**Exercise**
With the pictures left out, copy the records below exactly from the first line down to the line holding "The height and", and include that line.
--- Data Enclosed Below ---
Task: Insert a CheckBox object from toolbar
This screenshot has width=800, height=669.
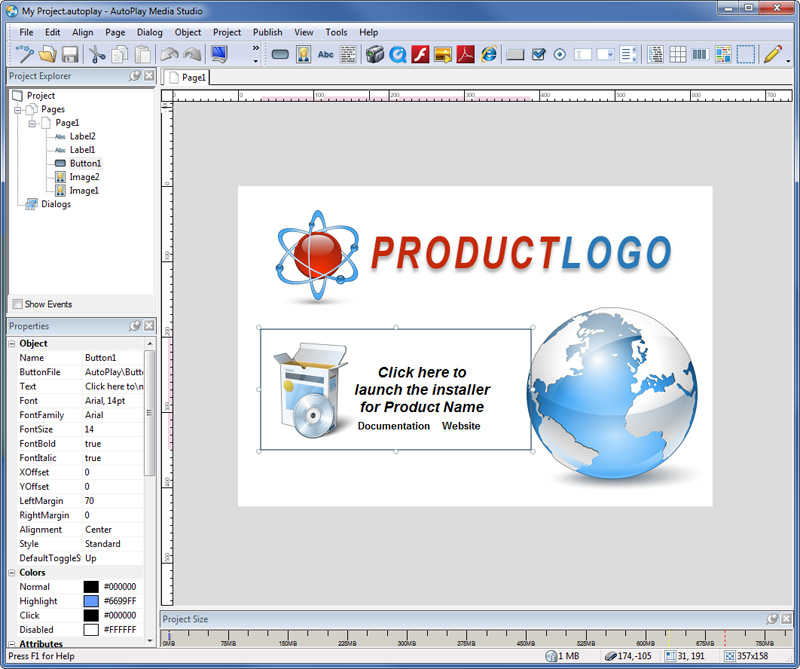Action: coord(538,54)
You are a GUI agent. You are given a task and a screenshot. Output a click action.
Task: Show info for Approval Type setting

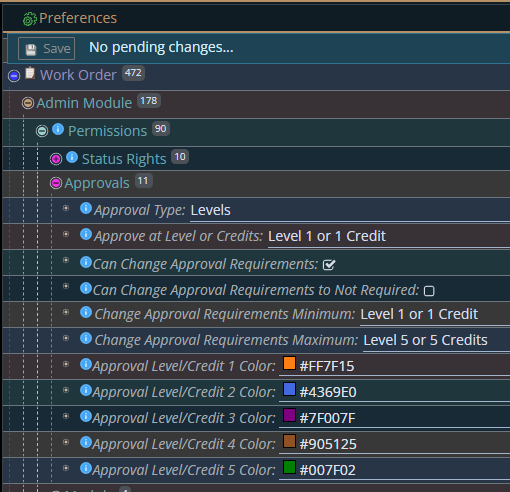(86, 208)
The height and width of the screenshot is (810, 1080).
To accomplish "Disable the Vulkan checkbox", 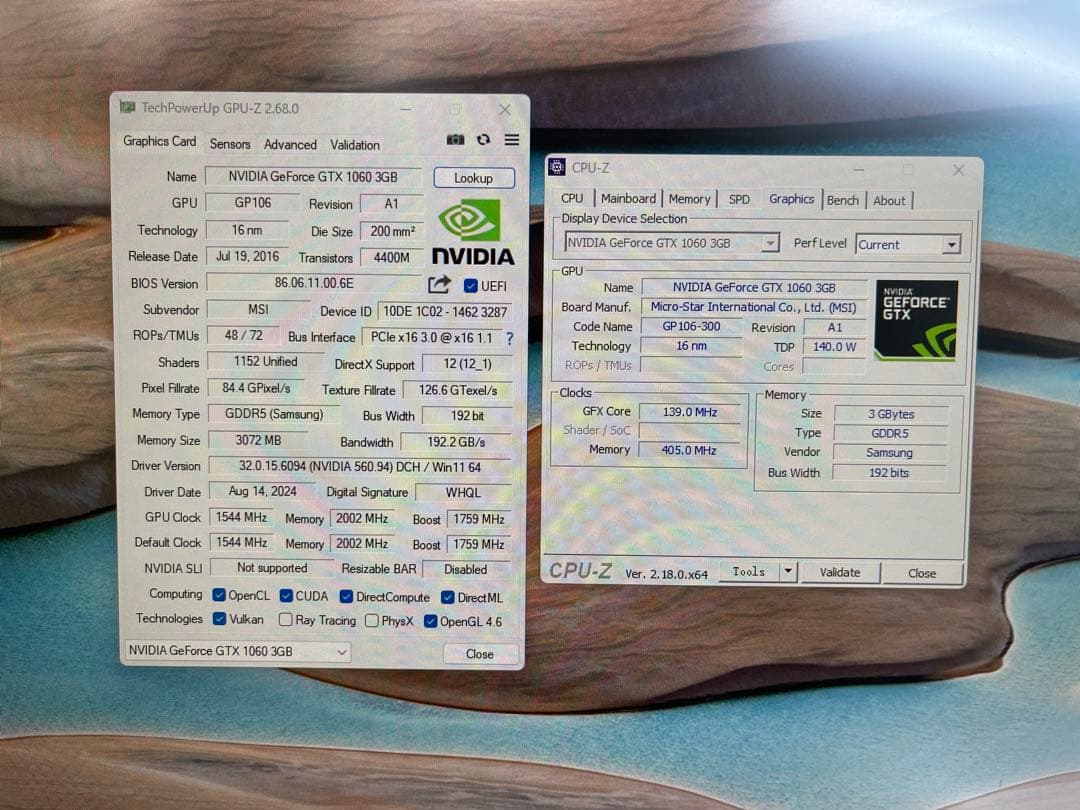I will (222, 620).
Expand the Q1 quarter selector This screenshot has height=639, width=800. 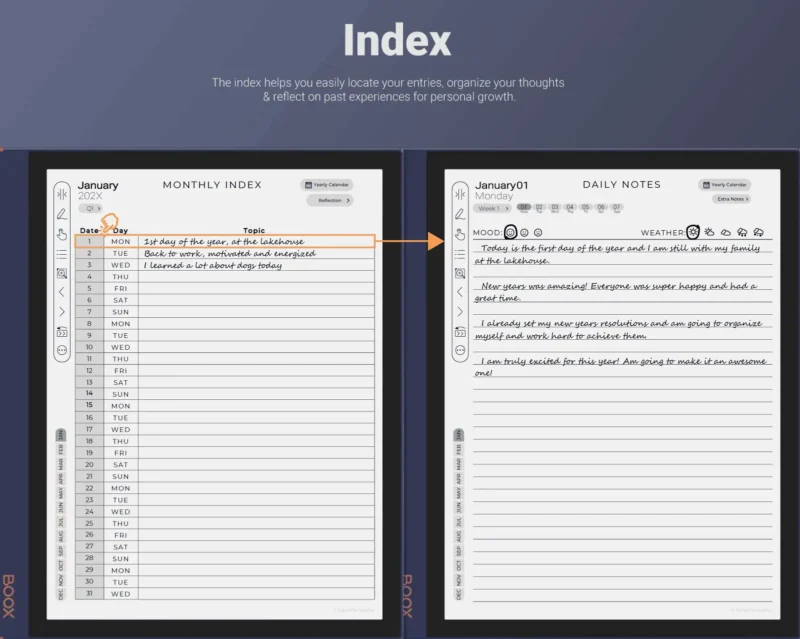[90, 208]
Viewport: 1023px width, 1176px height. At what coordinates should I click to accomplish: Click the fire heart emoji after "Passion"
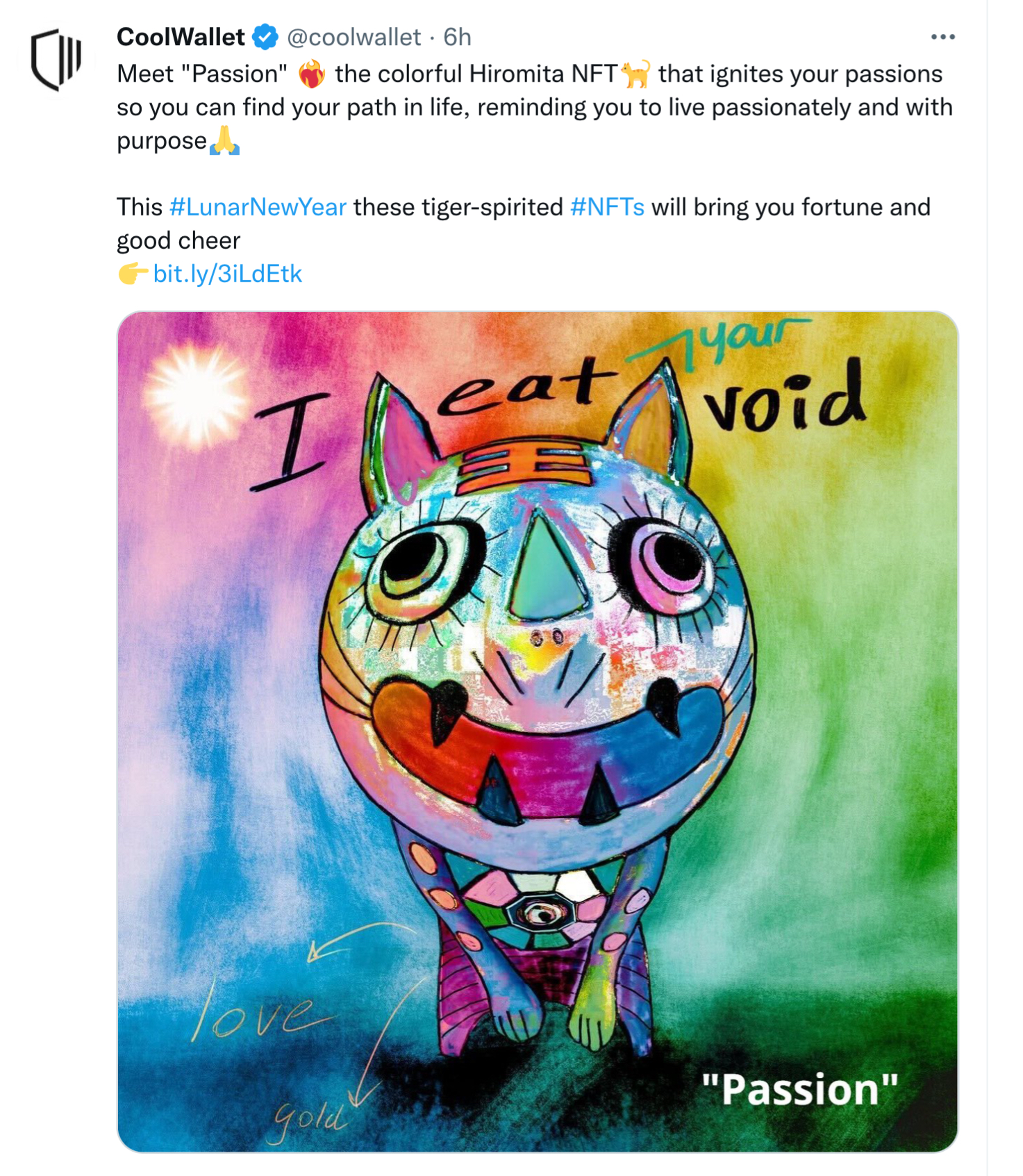(x=311, y=74)
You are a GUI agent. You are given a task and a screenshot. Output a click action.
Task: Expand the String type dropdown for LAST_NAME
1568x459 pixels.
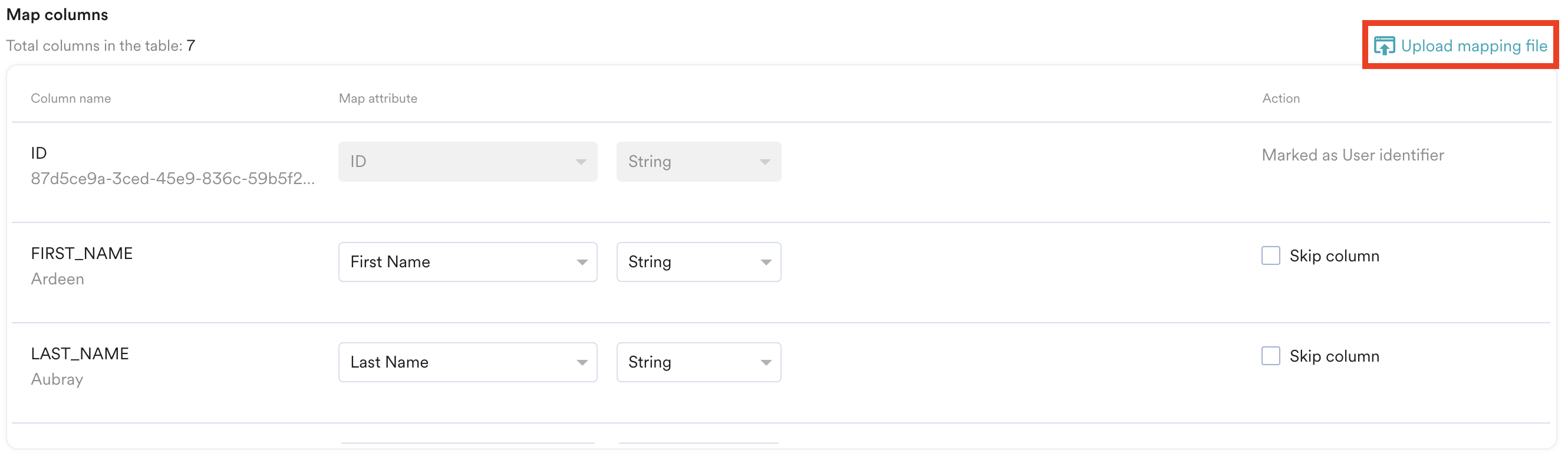(698, 362)
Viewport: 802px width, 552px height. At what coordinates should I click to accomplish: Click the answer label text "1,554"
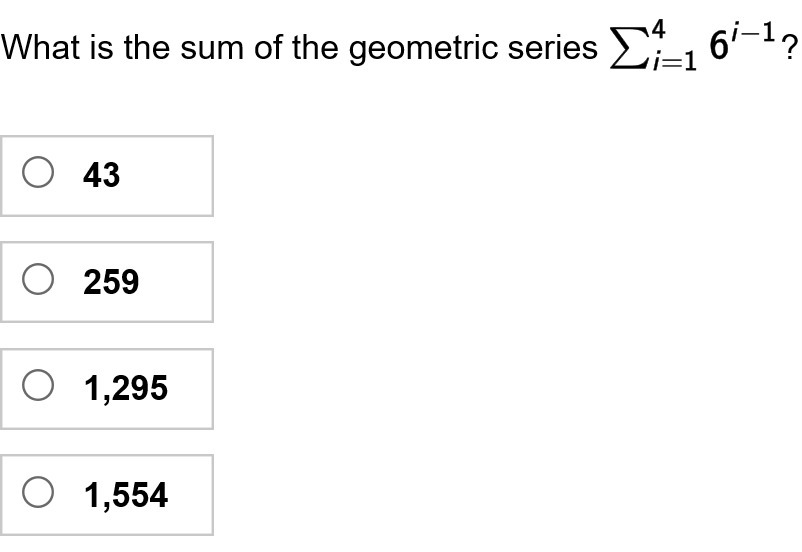click(126, 494)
--- End of Enclosed Data ---
**Finished exercise**
Task: Insert a CheckBox object from toolbar
This screenshot has width=800, height=669.
Action: coord(538,54)
You are a GUI agent. You are given a task and a screenshot. Output a click action.
Task: Show info for Approval Type setting

(86, 208)
The height and width of the screenshot is (810, 1080).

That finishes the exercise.